## WHAT YOU SHOULD DO
Copy only the lines from the one with "You are a computer-use" through the end of the records, exactly as they stand. No pictures belong in the copy.

(Records from a data source)
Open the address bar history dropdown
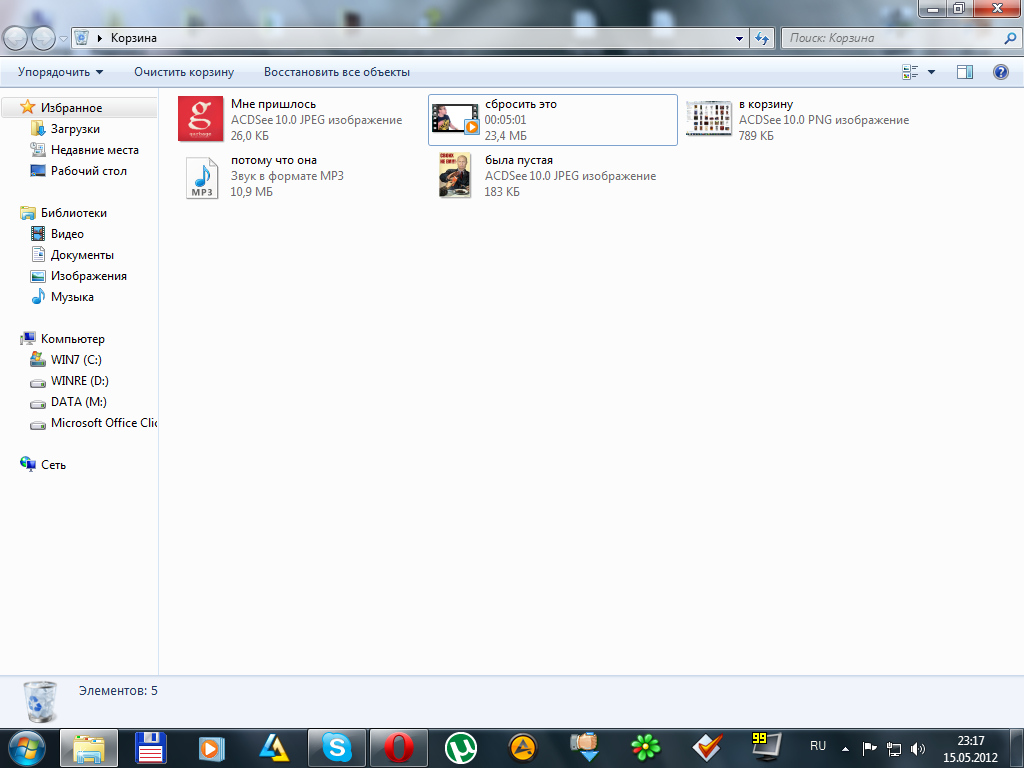740,38
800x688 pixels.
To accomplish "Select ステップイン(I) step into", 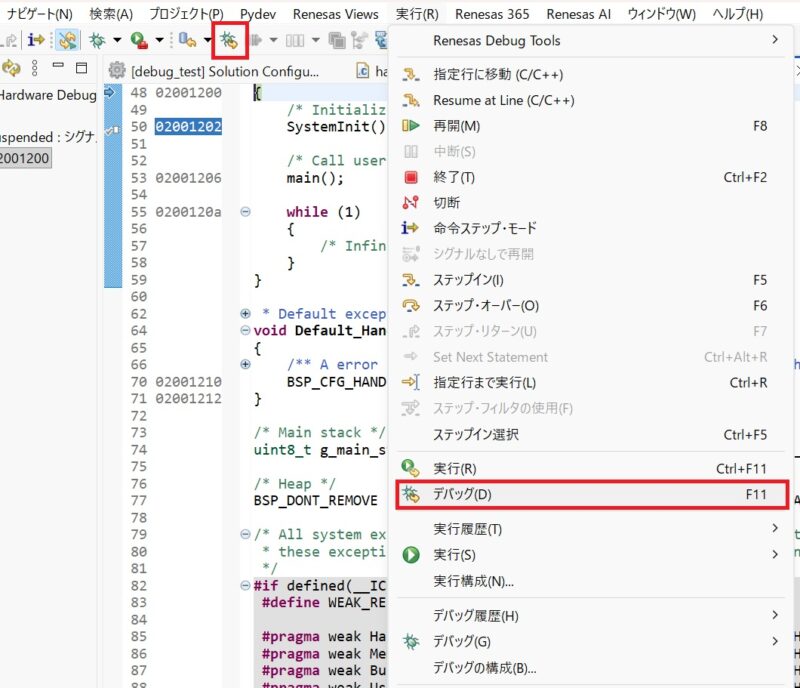I will (x=467, y=280).
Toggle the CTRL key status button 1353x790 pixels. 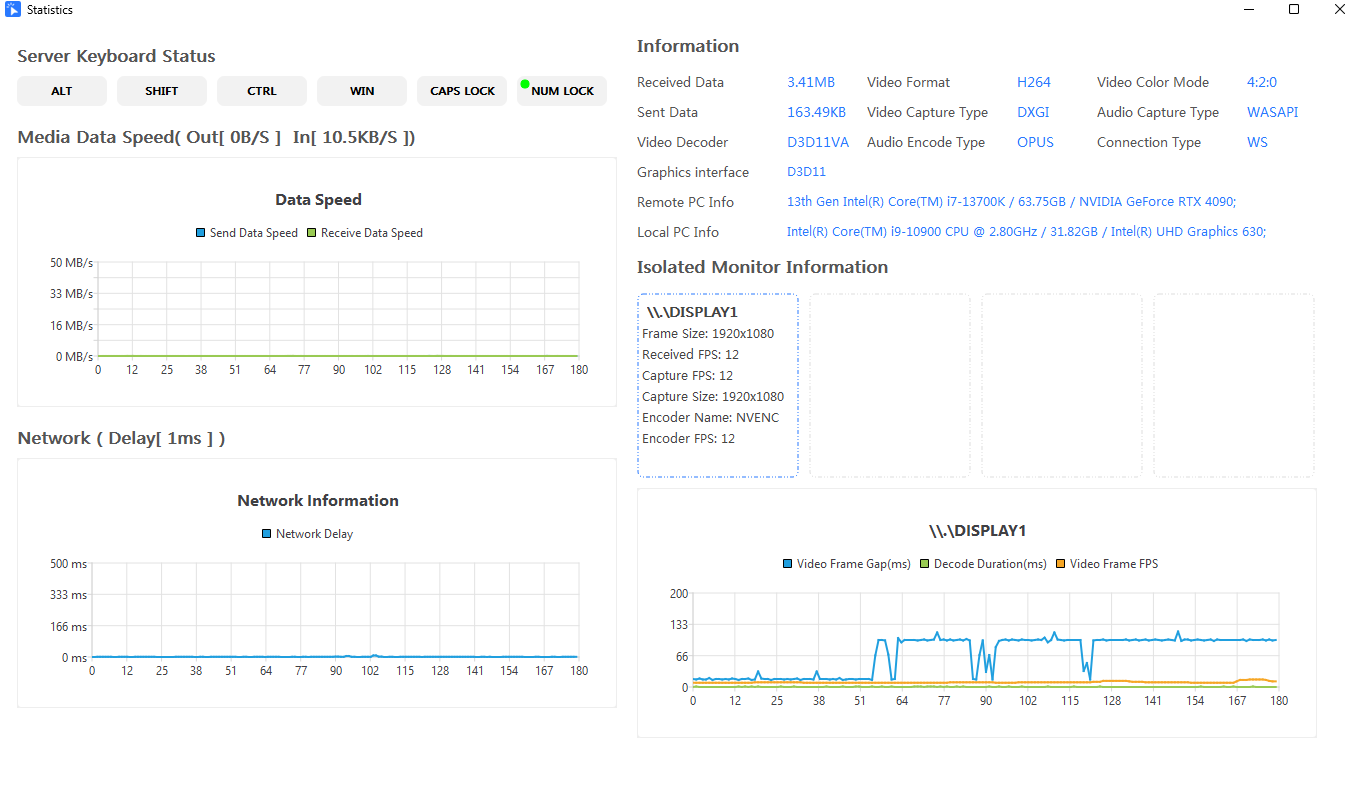pyautogui.click(x=262, y=91)
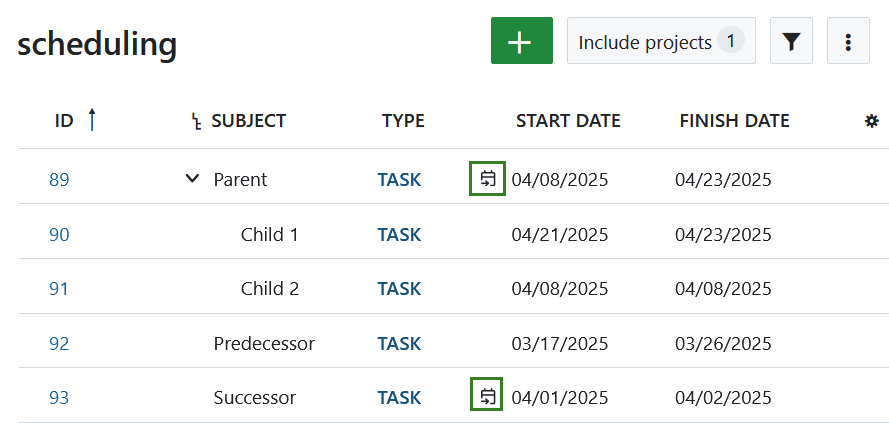Open work package ID 91 link

pyautogui.click(x=59, y=289)
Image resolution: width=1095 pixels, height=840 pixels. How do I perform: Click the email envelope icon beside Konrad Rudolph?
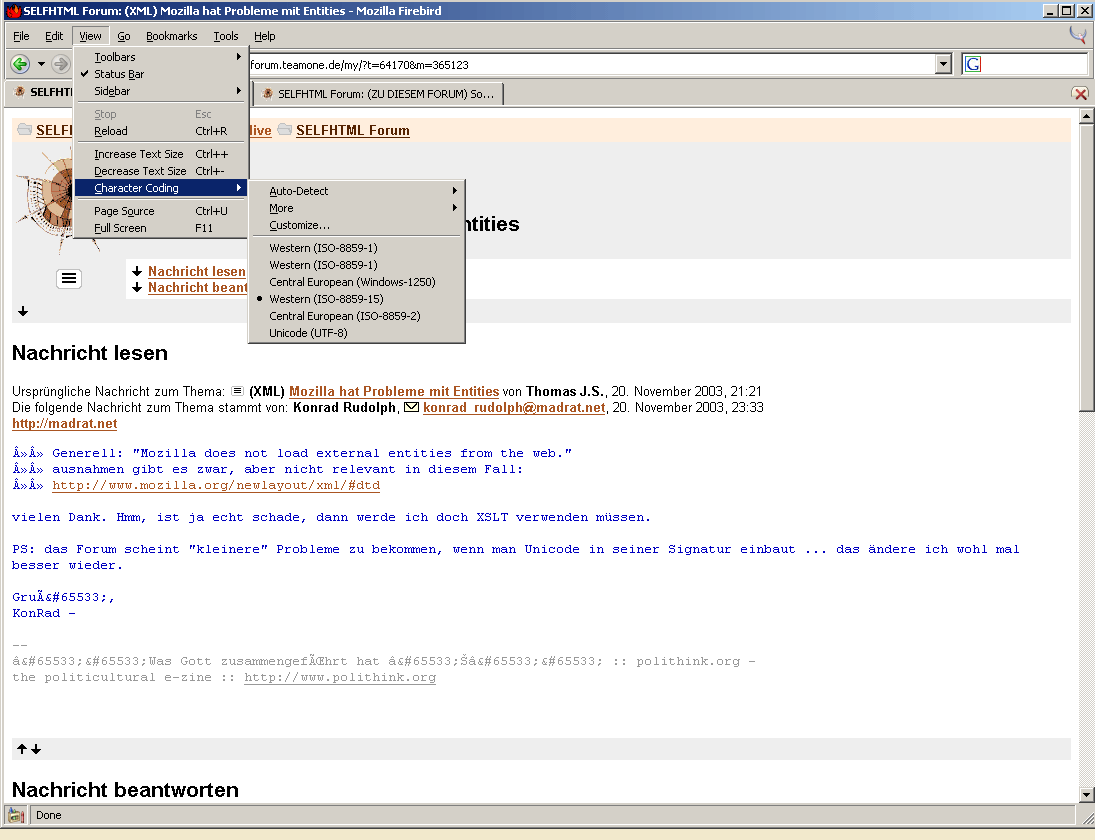pos(411,407)
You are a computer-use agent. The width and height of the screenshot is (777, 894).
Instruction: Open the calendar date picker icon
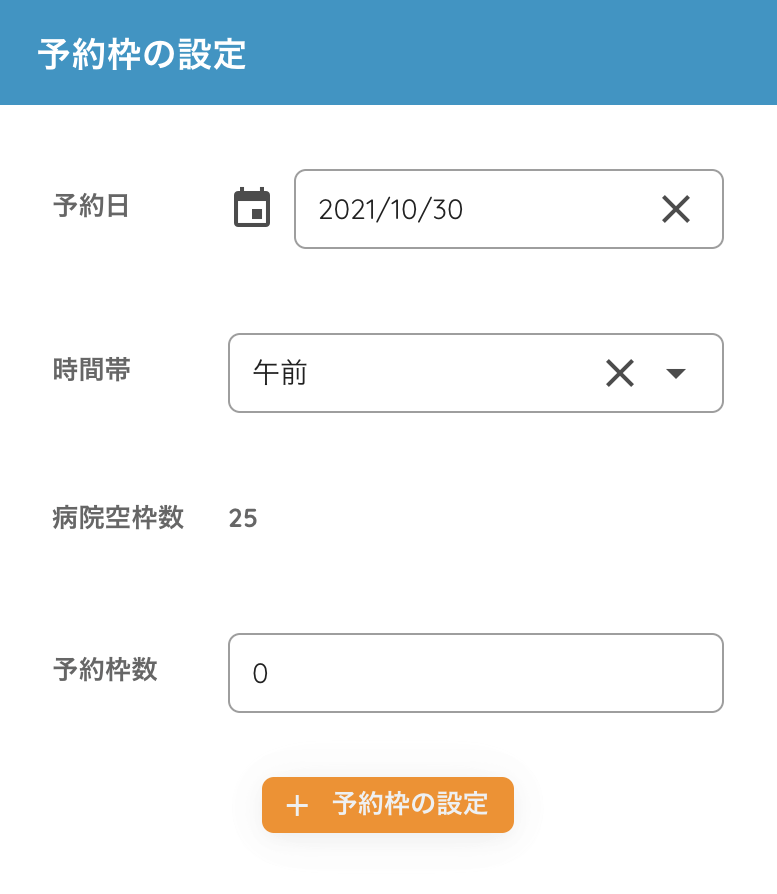pos(252,208)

## ANSWER TO THE PROBLEM
You are a computer-use agent. The width and height of the screenshot is (777, 894).
Instruction: Open the calendar date picker icon
pos(252,208)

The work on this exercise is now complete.